Jersey City’s $15 Million Land-Sale Deal May Hinge on Tax Abatement
UPDATE: SEPTEMBER 14 at 5:20 PM: The deal has been “put on hold indefinitely,” according to the JCRA.
New questions are being raised this week about a $15 million deal for land behind the Jersey City Medical Center after it was revealed that the deal may be contingent on the developer being granted a generous tax abatement.
As the Jersey City Redevelopment Agency (JCRA) and the potential purchaser of the land, Tessler Developments, talked to council members at Monday night’s caucus about the developer’s plans to build a massive proton therapy center on the site, Tessler’s representative acknowledged that it will seek a tax abatement for part of the deal, and may walk away if it doesn’t get one.
“We are going to apply for an abatement,” Tessler representative Charles Harrington said. “My client does have the option to waive the deal.”
The abatement will be sought for the approximately 1,000 market-rate housing units the developer plans on building as part of the $291 million complex, which will also feature commercial development and the area’s first proton therapy cancer treatment center.

========================================================================

- **BRIEF A**: In the article on the Jersey City land-sale deal, condense the paragraph beginning "The abatement will be sought" into one shorter sentence that keeps its main facts.
- **BRIEF B**: Pick up the article on the Jersey City land-sale deal after its final paragraph and write the next part.
The listing is separate material with no connection to the Jersey City article.

========================================================================

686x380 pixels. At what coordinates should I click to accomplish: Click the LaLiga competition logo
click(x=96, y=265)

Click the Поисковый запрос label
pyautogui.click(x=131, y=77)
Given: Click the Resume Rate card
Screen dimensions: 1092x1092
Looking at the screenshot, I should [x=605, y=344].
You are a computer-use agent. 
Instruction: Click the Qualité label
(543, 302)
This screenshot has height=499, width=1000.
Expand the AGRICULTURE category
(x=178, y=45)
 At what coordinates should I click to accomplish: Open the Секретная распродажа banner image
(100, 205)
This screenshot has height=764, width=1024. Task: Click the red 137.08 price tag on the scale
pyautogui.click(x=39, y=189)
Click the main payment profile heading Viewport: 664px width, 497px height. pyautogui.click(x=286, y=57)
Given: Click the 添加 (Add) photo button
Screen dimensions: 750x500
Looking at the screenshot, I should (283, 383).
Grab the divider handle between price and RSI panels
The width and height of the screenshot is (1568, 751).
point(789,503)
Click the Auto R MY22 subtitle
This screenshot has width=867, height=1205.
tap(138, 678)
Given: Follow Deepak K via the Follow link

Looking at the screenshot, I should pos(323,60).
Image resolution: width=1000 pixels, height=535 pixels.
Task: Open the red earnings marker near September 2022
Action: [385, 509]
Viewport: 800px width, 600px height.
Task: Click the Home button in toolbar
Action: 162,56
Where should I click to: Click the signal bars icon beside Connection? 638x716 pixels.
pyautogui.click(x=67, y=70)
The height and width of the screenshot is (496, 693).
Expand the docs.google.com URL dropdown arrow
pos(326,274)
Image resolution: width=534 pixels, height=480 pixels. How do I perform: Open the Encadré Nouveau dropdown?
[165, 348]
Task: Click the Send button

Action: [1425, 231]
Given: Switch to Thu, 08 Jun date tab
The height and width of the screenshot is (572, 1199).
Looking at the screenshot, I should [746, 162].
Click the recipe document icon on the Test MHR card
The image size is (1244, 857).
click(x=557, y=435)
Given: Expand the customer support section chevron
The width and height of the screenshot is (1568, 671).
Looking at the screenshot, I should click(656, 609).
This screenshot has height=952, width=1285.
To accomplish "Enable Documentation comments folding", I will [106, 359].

========================================================================

- **ANSWER A**: The abatement would cover the roughly 1,000 market-rate housing units in the developer's planned $291 million complex, which will also include commercial development and the area's first proton therapy cancer treatment center.

- **ANSWER B**:
“This is a very substantial investment and not just for my client,” Harrington continued, calling the deal a “job generator” that will bring nearly 500 jobs to Jersey City. “When you invest so much money, you look for as many constants as you can.”
Harrington, however, said there was no specific language in the agreement addressing tax abatements, and JCRA director Robert Antonicello said such language could not be put into a land deal agreement, a point echoed by city spokeswoman Jennifer Morrill, who stresses there’s no guarantee Tessler will receive an abatement.
“There are several steps prior to the granting of a tax abatement, including site plan approvals,” she says. “As with all tax abatement applications, [this] will be reviewed on its merits.”
The $15 million land deal, which city officials hope will plug a large hole in Jersey City’s 2011 budget, has drawn criticism from Ward E councilman Steven Fulop, who first raised the issue of the abatement on Monday. He says that the problems with this deal are a result of the city not having a firm grasp on the overall budget process.
“By relying on this $15 million to plug a budget hole as opposed to making cuts earlier in the year, the mayor is ensuring that the administration, council and taxpayers have no leverage when negotiating the tax abatement with the developer,” he tells JCI. “The developer knows the mayor put all the chips in this basket, so there is no way the city will have leverage to negotiate what is best for the taxpayers.”
In his comments to JCI, Fulop echoes broader criticisms of Jersey City’s tax abatement process, pointing out that a number of officials and advocates, including the state comptroller, have said the process is unfair in its current form.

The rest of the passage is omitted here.